We analyzed fertility-related agronomic practices in rice-based systems at six representative sites in Southeast Asia in view of identifying recent trends, the driving forces for change, and their effectiveness to harness them for regional food security and sustainable development. Our findings highlight that rice-based production systems throughout Southeast Asia have followed comparable trends in soil fertility and fertilizer management. The timing and the extent of changes in agronomic practices applied are site specific and are linked to a combination of the favorability or marginality of the site, with on-farm production factor availability (land, labor, capital, knowhow), and farmers’ capability to adopt technological innovations.
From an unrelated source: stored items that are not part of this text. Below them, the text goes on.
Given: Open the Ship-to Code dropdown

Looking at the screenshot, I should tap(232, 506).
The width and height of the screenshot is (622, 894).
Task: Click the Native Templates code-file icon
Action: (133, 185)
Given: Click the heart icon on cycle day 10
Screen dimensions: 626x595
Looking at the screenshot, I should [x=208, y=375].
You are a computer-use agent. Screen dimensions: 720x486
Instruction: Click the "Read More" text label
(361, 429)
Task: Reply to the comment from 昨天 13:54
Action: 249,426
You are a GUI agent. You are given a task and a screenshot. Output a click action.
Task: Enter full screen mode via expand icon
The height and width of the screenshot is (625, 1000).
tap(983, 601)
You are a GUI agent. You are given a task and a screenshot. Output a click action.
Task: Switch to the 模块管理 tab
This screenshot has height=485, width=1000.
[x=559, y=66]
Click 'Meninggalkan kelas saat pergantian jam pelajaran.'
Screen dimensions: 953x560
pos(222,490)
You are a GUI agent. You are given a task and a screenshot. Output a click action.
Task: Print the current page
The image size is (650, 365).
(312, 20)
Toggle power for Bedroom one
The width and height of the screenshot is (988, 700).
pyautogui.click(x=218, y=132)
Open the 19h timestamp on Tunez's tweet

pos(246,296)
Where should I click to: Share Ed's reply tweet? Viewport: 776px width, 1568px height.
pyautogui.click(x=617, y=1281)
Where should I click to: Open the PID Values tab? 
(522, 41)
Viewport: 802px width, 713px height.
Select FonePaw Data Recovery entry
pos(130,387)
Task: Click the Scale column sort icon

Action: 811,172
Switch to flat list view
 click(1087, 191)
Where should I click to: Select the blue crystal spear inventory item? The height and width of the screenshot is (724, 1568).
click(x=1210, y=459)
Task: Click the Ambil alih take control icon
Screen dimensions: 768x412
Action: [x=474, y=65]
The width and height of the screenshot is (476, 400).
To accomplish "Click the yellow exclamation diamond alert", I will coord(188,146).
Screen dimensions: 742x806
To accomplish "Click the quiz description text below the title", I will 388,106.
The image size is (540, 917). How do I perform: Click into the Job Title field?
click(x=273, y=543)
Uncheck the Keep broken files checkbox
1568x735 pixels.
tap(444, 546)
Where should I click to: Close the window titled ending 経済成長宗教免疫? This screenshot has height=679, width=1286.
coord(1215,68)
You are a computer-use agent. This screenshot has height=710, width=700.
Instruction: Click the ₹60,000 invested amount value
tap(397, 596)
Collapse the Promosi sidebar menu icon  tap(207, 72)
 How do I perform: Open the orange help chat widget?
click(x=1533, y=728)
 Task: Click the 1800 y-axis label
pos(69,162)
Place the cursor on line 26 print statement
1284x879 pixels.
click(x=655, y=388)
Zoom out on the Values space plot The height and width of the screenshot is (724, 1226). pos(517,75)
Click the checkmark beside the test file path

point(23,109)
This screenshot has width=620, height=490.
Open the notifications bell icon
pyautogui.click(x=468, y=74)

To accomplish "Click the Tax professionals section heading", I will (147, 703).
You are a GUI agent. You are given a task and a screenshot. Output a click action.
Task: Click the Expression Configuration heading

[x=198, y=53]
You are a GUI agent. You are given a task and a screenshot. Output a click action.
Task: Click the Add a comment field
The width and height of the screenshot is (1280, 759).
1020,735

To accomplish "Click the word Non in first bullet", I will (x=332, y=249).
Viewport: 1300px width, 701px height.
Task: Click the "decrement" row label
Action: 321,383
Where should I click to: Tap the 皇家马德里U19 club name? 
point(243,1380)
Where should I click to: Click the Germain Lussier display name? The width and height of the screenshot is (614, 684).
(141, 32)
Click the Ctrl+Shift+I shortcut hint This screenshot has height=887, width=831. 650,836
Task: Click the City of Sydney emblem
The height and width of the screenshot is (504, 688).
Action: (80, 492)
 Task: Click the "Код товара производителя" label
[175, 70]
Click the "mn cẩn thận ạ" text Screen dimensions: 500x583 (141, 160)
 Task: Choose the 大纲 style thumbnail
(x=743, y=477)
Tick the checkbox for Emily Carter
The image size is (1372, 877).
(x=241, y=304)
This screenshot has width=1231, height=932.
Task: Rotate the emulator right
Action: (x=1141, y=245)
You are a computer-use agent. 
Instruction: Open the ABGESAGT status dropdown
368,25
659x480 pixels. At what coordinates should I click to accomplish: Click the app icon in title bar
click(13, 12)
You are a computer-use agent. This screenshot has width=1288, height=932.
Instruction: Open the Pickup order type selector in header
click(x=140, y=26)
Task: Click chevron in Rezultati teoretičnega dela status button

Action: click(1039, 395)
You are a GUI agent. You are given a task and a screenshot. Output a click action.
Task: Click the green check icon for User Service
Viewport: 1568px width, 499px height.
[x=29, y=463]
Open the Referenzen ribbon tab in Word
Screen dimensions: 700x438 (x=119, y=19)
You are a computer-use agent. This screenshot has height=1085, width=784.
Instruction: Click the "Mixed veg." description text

These lead over time to a convergence of system attributes and a homogenization of practices toward high-input and mechanized production systems, at least in fully irrigated environments. Irrigated rice double cropping is still considered the prime system to meet the growing future demand for rice, and it is the target of recent technological innovations. On the other hand, rainfed production covers an area of 18 million ha in Southeast Asia alone and is the dominant rice production system in Myanmar (78%) and Cambodia (85% of the rice-growing area). In rainfed areas and generally at water-strapped sites, farmers tend to opt for intensification of the non-rice component in the system. Such rotation crops grow under aerobic soil conditions and differ substantially from rice in terms of crop management and the nutrient demand. However, neither crop-specifically adapted fertilizer formulations nor the required recommendations are available to date.

Beyond the conclusions that are supported by our reported findings, additional issues of concern refer to global natural gas price spikes and recent political developments. These issues will affect the availability of inputs and increase the price of most farm inputs, while national pricing policies (minimum wage and import tariffs) will regionally or nationally differentiate the economics of rice production. There is a need to further increase the agronomic efficiency of mineral fertilizer use in rice while making N more affordable. New site- and crop-specifically adapted fertilizer formulations and the breeding of crops adapted to lower mineral N inputs are needed. This will require much greater investments in research and extension over the coming decades. Fertilizer sector reforms need to be fiscally sustainable and politically feasible. Rationalizing subsidies, while necessary, may not suffice to ensure balanced use of fertilizers for the required yield increases. Changing farmers’ practice requires combining the right incentives with the right information to farmers but also to deciders and policy makers. Finally, higher rice prices for producers will increase the profitability of rice production, thus sustaining and increasing future rice supply.